1. What is projectile motion?
Ans. Projectile motion refers to the motion of an object that is launched into the air and moves along a curved path under the influence of gravity. It involves both horizontal and vertical motion.
2. How is the trajectory of a projectile determined?
Ans. The trajectory of a projectile is determined by its initial velocity and the angle at which it is launched. The path is a parabolic curve, and its shape and range depend on these factors.
3. How can we calculate the maximum height reached by a projectile?
Ans. To calculate the maximum height reached by a projectile, we can use the formula: Maximum height (H) = (v^2 * sin^2θ)/(2g), where v is the initial velocity, θ is the launch angle, and g is the acceleration due to gravity.

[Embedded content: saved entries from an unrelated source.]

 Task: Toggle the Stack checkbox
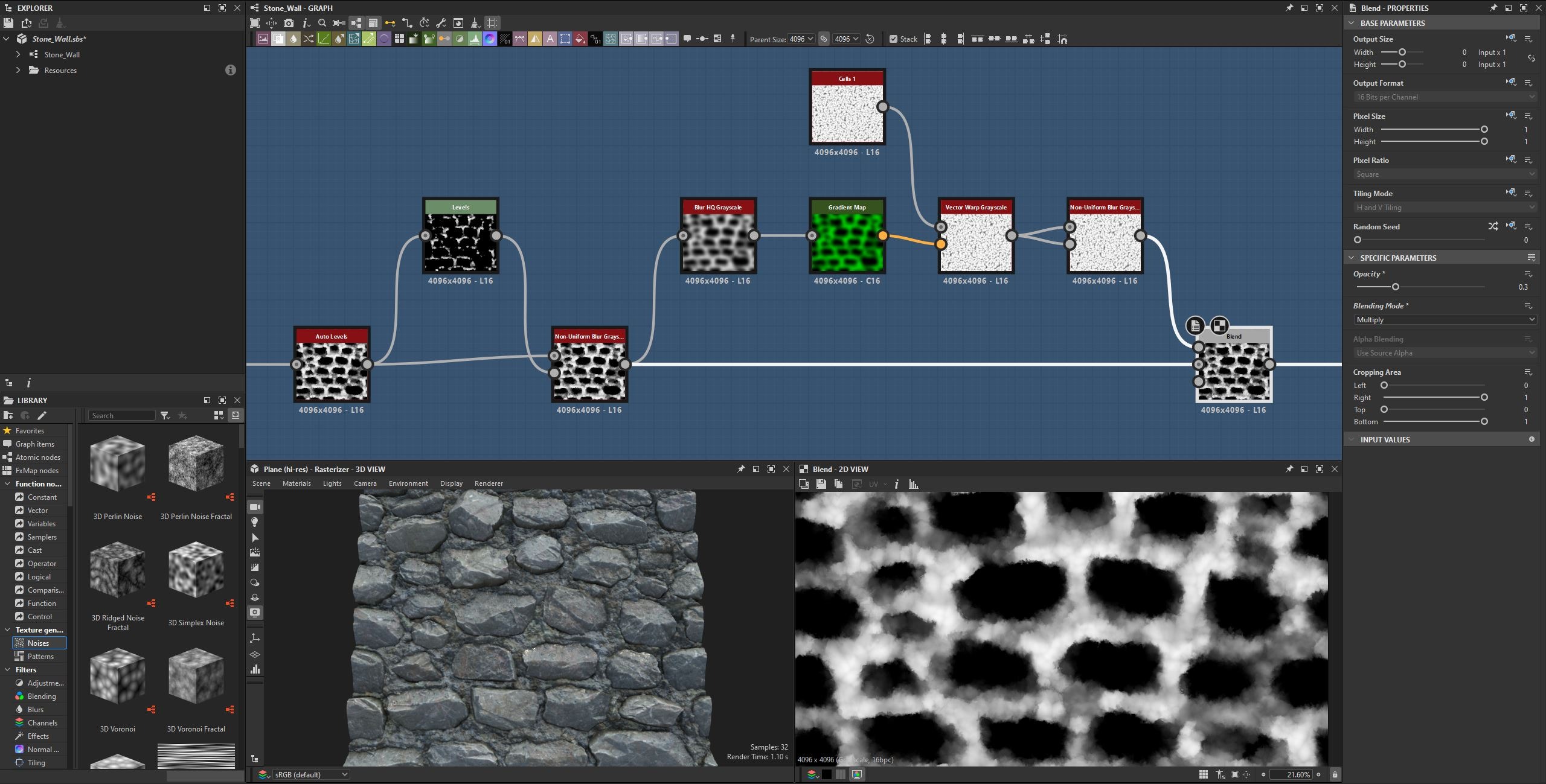coord(893,39)
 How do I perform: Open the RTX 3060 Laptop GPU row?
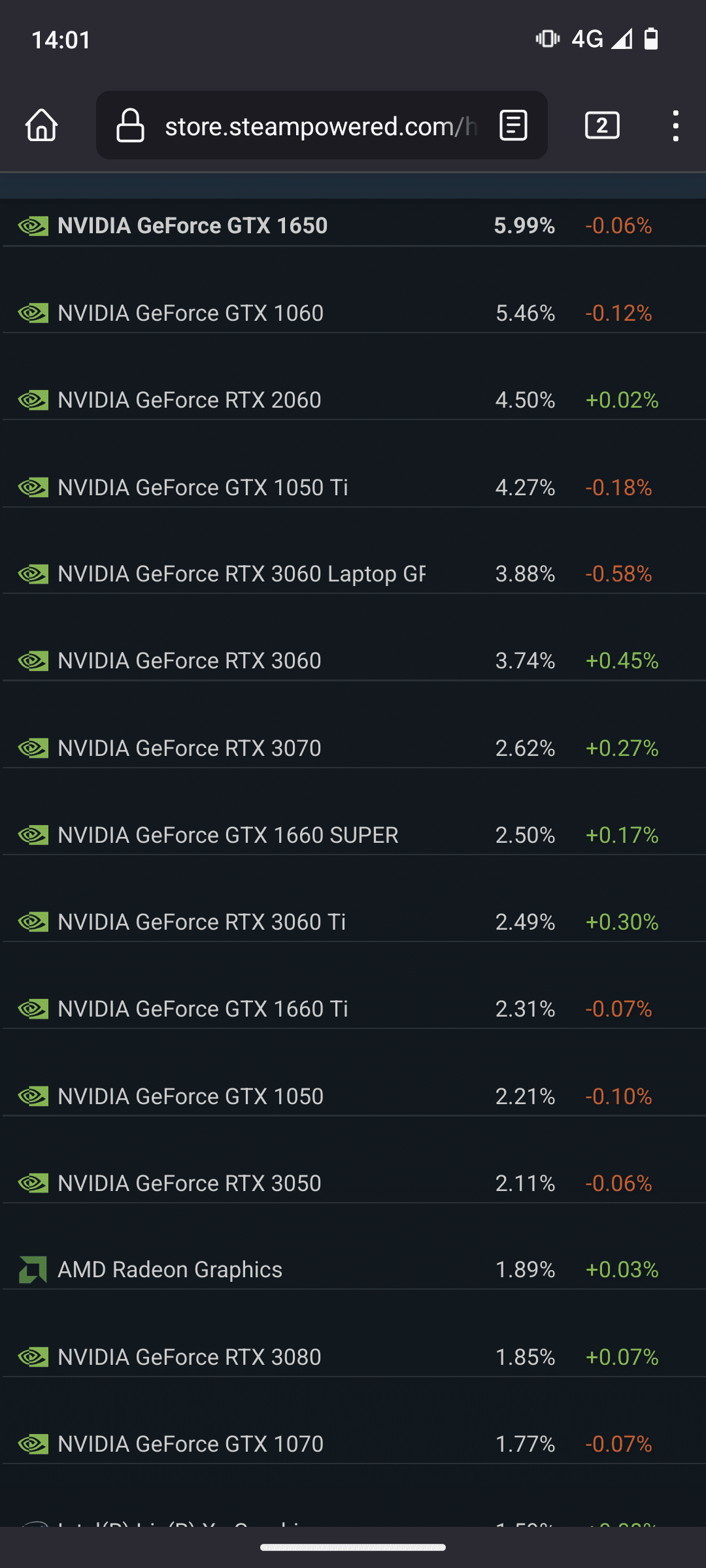coord(241,574)
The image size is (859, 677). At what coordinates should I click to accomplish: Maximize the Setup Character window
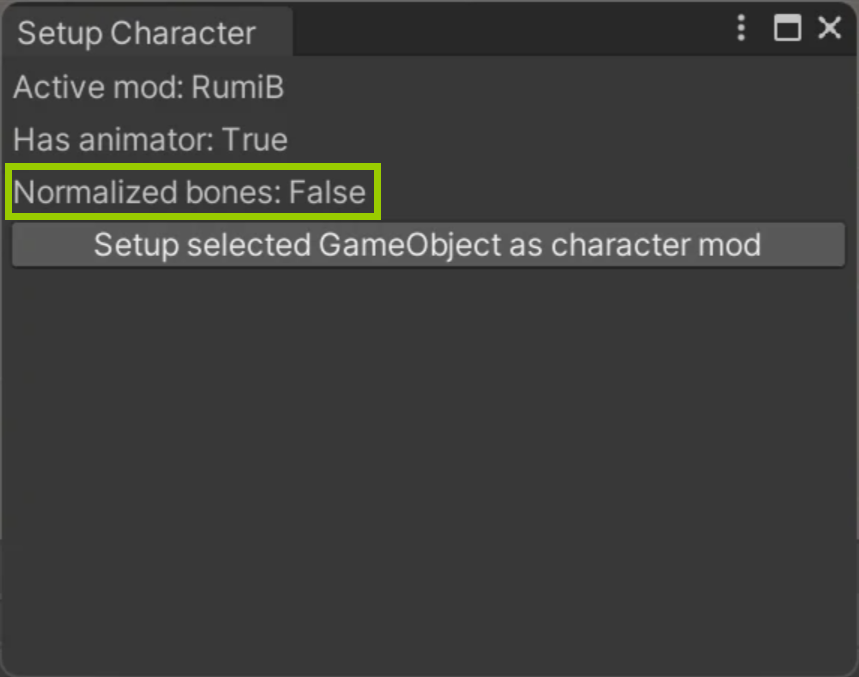point(787,27)
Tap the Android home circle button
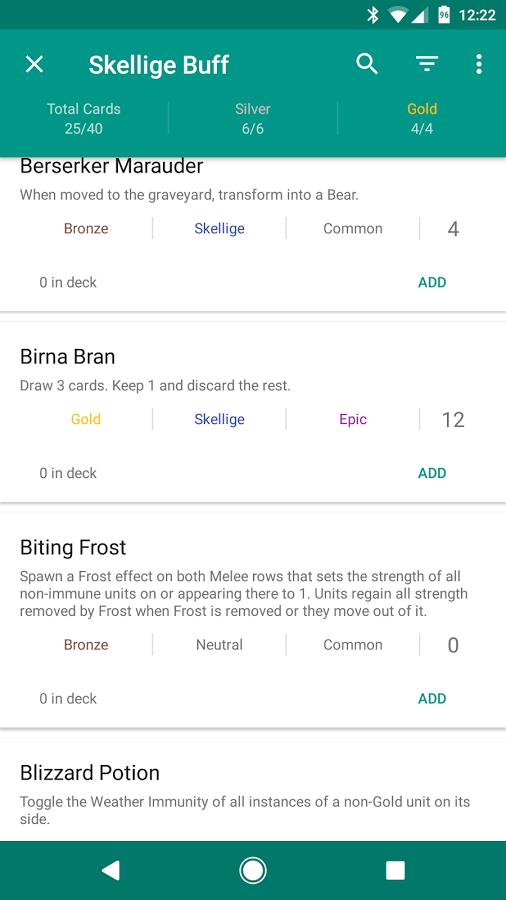The image size is (506, 900). click(252, 870)
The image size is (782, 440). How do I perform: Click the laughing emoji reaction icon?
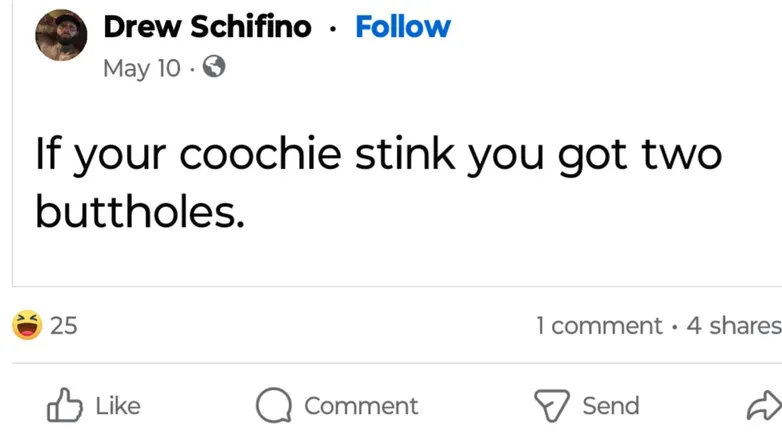tap(27, 325)
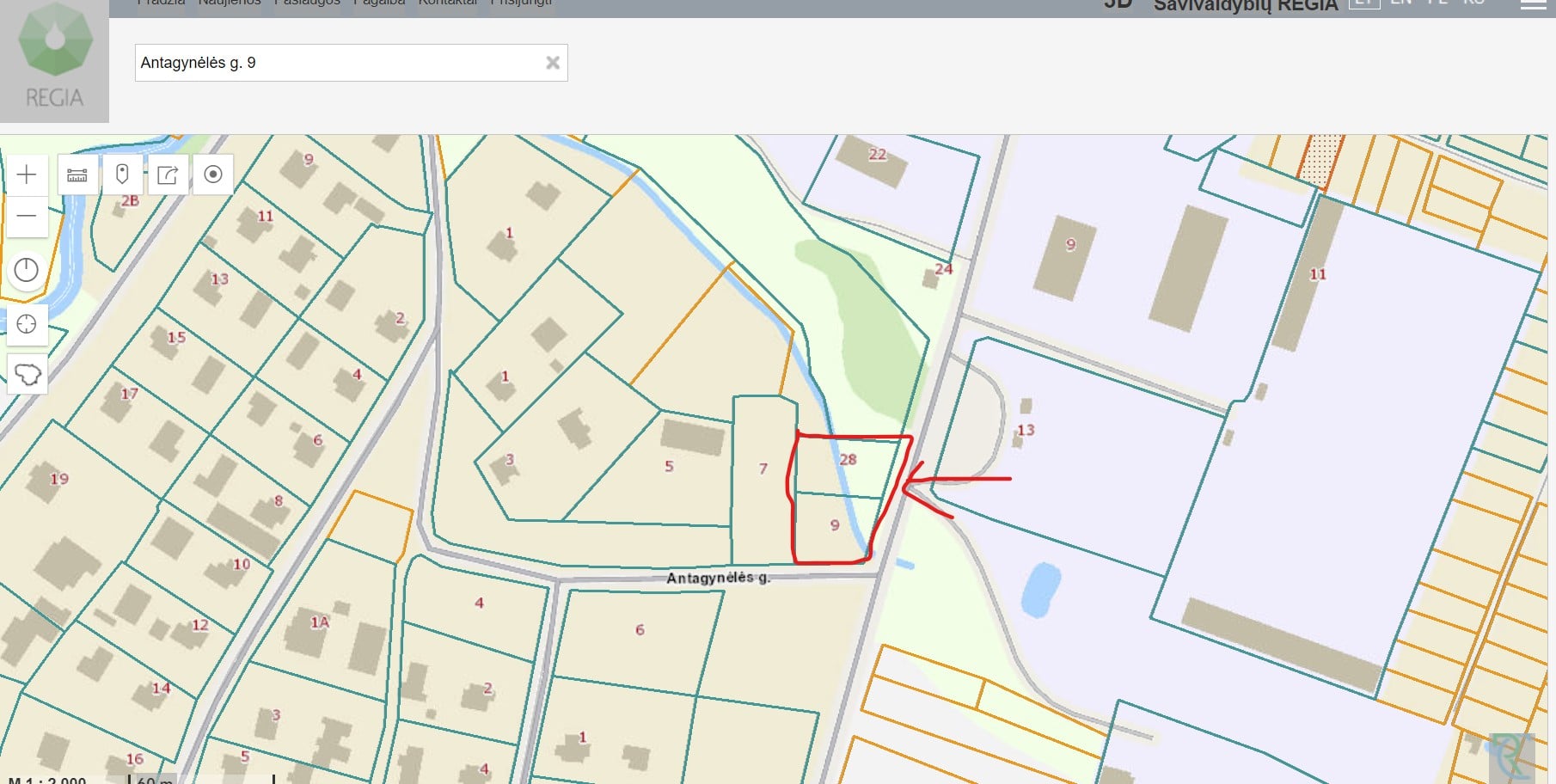Zoom out with the minus button
Image resolution: width=1556 pixels, height=784 pixels.
tap(27, 216)
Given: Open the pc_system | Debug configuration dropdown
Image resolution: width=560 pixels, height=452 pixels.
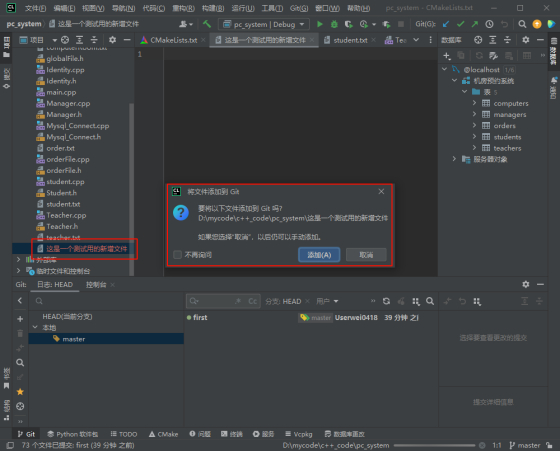Looking at the screenshot, I should 264,24.
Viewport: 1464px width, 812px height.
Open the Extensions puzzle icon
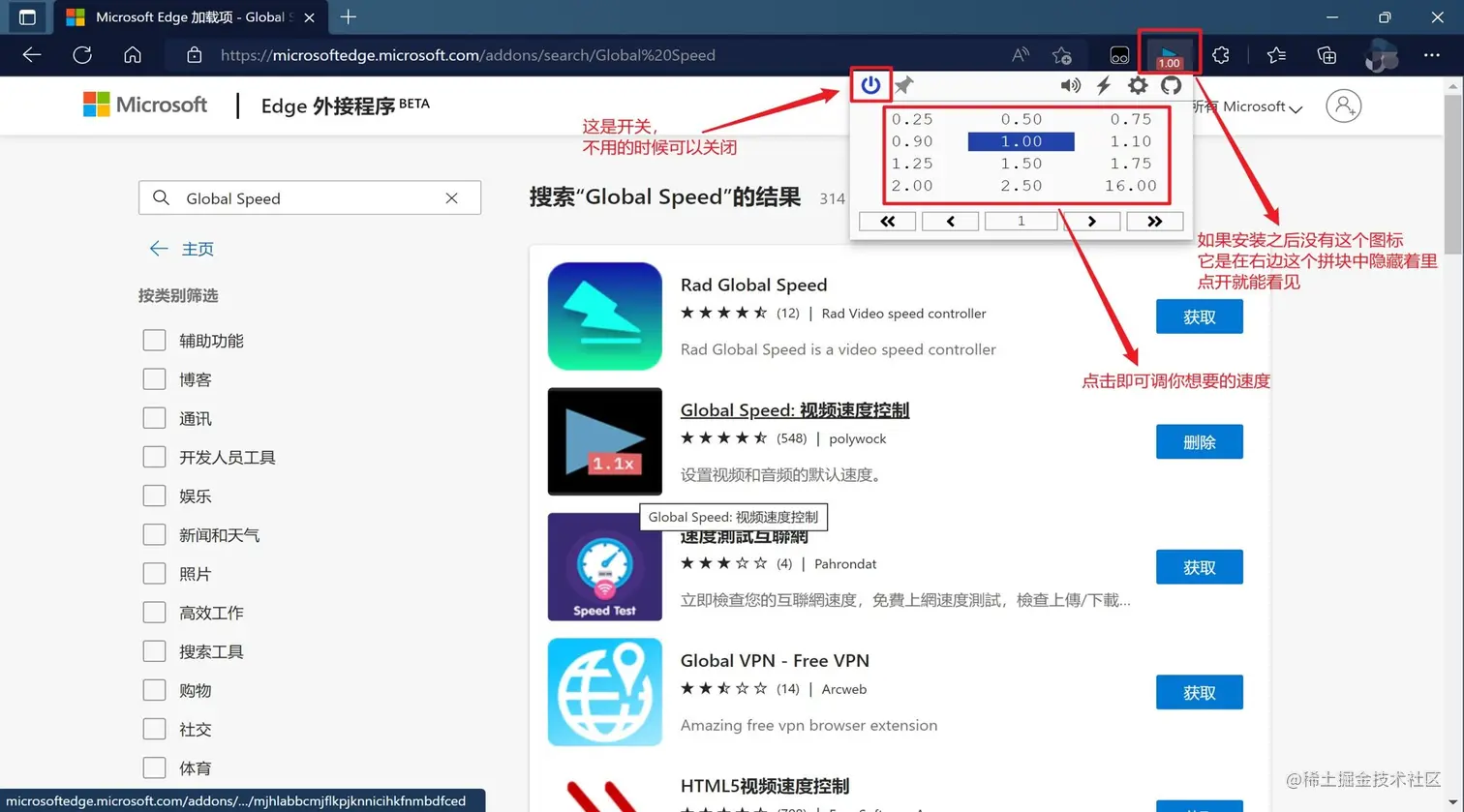1221,55
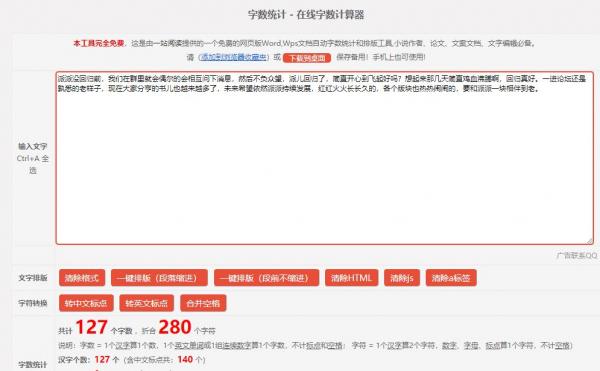The width and height of the screenshot is (600, 371).
Task: Apply 一键排版（段前缩进） formatting
Action: (159, 278)
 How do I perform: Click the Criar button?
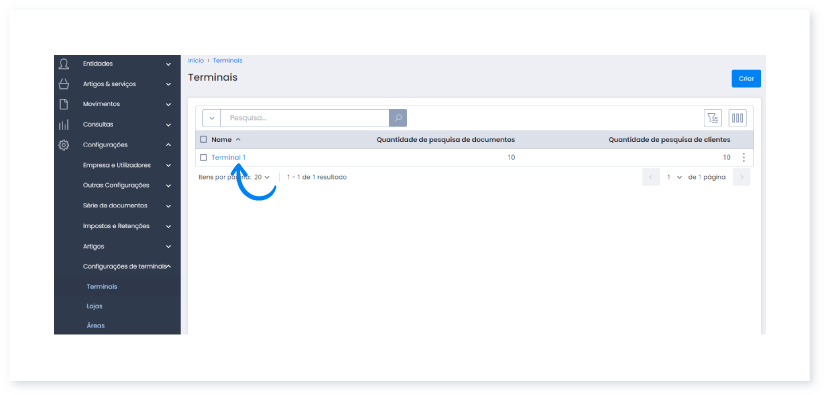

4. What is the range of a projectile?
Ans. The range of a projectile is the horizontal distance covered by it before hitting the ground. It can be calculated using the formula: Range (R) = (v^2 * sin2θ)/g, where v is the initial velocity, θ is the launch angle, and g is the acceleration due to gravity.
5. How does air resistance affect projectile motion?
Ans. Air resistance can affect projectile motion by slowing down the projectile and altering its trajectory. In the absence of air resistance, the motion follows a perfect parabolic path. However, in reality, air resistance causes a decrease in the range and height of the projectile.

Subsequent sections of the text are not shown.